La quantità da sola non paga più, qualità e selettività sono ormai fondamentali. Potrà sembrare una banalità, ma in un mercato come il nostro dove, storicamente, i cataloghi stracolmi sono da sempre una tradizione è questo, probabilmente, il maggior segno di cambiamento rilevato nel mercato italiano delle aste durante il primo semestre 2018. Segno che, peraltro, conferma un trend già in atto dalla fine dello scorso anno e a cui si aggiunge un collezionismo, come spiegano anche dalla Casa d’Aste Farsetti di Prato, sempre più «alla ricerca di sicurezze e cioè di opere di elevato valore storico e artistico, ben documentate e archiviate, degli artisti più famosi, le cui quotazioni siano solide e al riparo dei capricci delle mode e delle speculazioni». E questo spiega le buone vendite delle opere di grandi artisti storici del Novecento, sia italiani che stranieri, che hanno caratterizzato i primi 6 mesi di quest’anno.

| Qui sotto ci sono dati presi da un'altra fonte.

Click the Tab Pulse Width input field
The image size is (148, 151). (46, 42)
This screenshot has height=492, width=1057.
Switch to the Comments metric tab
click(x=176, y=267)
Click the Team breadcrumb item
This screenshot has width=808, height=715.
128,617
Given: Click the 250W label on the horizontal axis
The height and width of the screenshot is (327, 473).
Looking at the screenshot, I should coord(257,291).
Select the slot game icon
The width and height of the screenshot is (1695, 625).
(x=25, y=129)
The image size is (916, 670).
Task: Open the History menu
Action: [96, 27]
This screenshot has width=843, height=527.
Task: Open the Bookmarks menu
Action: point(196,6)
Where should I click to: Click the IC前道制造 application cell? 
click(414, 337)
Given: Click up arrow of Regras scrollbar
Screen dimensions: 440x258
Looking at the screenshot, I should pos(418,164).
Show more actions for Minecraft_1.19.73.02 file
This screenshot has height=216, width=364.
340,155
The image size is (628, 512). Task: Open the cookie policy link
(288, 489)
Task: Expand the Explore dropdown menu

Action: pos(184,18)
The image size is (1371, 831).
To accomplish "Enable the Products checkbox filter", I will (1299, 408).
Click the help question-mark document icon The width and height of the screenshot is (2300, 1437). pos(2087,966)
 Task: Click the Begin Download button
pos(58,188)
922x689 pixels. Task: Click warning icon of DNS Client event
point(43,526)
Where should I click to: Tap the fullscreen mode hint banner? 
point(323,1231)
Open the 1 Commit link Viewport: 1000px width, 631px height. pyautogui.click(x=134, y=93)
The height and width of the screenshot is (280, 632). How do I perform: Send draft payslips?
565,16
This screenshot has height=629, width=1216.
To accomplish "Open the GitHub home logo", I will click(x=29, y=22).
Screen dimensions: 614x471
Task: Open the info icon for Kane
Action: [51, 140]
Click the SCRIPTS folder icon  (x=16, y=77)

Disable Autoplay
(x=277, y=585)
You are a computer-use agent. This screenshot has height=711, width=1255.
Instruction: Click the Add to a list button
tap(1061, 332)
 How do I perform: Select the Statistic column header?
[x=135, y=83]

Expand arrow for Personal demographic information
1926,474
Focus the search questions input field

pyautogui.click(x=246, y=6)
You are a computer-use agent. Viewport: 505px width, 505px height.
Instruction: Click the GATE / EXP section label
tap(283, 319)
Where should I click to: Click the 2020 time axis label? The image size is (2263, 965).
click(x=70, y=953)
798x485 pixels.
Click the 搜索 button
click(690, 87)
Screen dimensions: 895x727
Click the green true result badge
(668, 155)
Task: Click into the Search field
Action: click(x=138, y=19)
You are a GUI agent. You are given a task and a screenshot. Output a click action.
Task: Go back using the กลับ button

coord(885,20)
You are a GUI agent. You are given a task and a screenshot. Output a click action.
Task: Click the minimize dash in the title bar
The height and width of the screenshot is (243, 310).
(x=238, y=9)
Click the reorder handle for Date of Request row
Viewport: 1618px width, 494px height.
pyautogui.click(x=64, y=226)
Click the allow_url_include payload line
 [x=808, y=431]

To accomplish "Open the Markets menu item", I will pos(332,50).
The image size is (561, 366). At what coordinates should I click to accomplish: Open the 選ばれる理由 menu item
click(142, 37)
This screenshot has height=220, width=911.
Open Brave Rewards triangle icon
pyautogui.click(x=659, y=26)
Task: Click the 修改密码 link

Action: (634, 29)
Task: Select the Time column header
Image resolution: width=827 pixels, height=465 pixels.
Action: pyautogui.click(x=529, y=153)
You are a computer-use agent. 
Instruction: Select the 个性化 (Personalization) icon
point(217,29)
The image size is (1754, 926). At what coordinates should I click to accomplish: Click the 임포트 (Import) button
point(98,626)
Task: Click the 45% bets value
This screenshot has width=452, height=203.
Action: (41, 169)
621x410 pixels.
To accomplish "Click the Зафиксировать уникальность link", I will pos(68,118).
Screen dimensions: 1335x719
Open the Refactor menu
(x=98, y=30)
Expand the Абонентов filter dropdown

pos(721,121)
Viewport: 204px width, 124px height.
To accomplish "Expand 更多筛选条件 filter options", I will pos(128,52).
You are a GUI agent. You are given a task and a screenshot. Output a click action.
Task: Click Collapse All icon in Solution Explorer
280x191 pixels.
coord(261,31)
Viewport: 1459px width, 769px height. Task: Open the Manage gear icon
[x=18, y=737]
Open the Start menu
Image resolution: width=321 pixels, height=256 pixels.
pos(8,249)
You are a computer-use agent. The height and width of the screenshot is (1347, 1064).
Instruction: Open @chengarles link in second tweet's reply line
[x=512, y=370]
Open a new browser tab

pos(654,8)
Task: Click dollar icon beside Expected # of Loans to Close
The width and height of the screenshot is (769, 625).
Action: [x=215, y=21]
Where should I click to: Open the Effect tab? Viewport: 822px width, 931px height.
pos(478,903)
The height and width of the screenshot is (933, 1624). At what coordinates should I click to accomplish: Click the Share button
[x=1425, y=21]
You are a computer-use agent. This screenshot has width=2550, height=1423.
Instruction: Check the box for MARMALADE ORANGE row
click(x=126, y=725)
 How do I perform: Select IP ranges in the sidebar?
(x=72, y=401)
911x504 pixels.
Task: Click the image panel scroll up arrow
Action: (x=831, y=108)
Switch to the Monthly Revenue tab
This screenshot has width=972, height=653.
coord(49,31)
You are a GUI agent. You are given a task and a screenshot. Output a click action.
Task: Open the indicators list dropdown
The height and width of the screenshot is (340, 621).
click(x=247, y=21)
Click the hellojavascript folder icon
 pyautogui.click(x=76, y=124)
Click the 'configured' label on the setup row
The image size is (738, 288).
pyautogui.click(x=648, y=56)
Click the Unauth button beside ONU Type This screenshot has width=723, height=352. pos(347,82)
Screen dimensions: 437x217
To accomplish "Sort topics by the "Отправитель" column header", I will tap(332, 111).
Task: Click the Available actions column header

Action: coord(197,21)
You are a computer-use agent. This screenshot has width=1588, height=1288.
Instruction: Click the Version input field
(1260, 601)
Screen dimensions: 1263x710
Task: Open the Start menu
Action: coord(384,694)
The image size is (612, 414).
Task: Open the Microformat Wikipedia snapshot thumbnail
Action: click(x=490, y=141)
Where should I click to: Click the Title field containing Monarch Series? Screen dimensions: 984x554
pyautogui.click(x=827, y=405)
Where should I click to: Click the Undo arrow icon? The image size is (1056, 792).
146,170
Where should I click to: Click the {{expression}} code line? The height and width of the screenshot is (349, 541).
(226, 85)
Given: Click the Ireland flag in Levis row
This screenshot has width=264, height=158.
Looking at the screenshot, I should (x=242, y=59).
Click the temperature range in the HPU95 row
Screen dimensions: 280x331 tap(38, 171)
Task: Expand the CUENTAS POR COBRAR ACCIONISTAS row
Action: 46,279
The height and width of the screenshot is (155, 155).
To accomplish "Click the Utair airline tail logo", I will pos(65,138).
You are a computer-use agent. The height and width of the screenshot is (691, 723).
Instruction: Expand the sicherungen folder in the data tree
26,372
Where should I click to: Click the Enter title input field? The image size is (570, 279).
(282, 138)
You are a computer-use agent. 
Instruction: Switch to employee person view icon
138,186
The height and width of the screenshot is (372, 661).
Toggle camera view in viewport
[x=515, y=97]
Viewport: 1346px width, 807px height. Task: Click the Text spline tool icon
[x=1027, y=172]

Sei mesi in cui il fatturato complessivo delle aste battute dalle 19 case monitorate da Collezione da Tiffany è stato di 65.275.479 €, facendo registrare una contrazione, rispetto al primo semestre del 2017, di un -14% che, lungi dal rappresentare un segno di crisi, credo sia più opportuno leggere come l’effetto di un cambio di strategia da parte di molti dei nostri operatori che ancora deve dare a pieno i suoi frutti.
Se in parte questo risultato apparentemente non brillante è certamente condizionato, come già quello del secondo semestre 2017, da un calendario delle aste sempre più congestionato, è interessante notare infatti come da gennaio a giugno di quest’anno i lotti offerti in vendita, a parità di aste, siano diminuiti del -27%, mentre il prezzo medio di vendita (diritti inclusi) è salito del +32% rispetto allo stesso periodo del 2017, passando dai 9.188 € euro dello scorso anno ai 12.087 € di quest’anno. Evidenziano in modo palese quanto una maggiore selezione nei cataloghi sia assolutamente premiante. A dircelo è anche una percentuale media di venduto in lotti che si è ridotta di circa quattro punti percentuali, perché il pubblico ha sistematicamente bocciato tutti i lotti insignificanti o non in regola con la documentazione, preferendo acquistare, anche a prezzi ben superiori alle stime più alte, opere dal pedigree certo e di valore storico-artistico indiscutibile. Segno che anche il nostro collezionismo si è fatto più attento, educato, probabilmente, anche dalle disavventure avute in materia di autenticazione post-acquisto.
Facendo un piccolo gioco, pensate che se si mantenesse questo livello medio di prezzi, ma i lotti venduti risalissero ai livelli del 2017, bilanciando quindi qualità e quantità, il nostro mercato potrebbe raggiungere i 100 milioni di euro in un solo semestre. Anche perché, questo puntare sempre di più sulla qualità dell’offerta, sostenuto dalle nuove tecnologie, sta portando anche sulla nostra piazza un numero sempre maggiore di acquirenti stranieri, tanto che molte delle nostre migliori case d’aste registrano circa un 50% delle vendite avvenute dall’estero. E tutti noi sappiamo quanto l’internazionalizzazione sia fondamentale in ogni nostro settore economico vista anche una certa “debolezza cronica” della domanda interna, fiaccata da un’economia mai troppo brillante e un ceto medio che negli anni si è impoverito sempre di più.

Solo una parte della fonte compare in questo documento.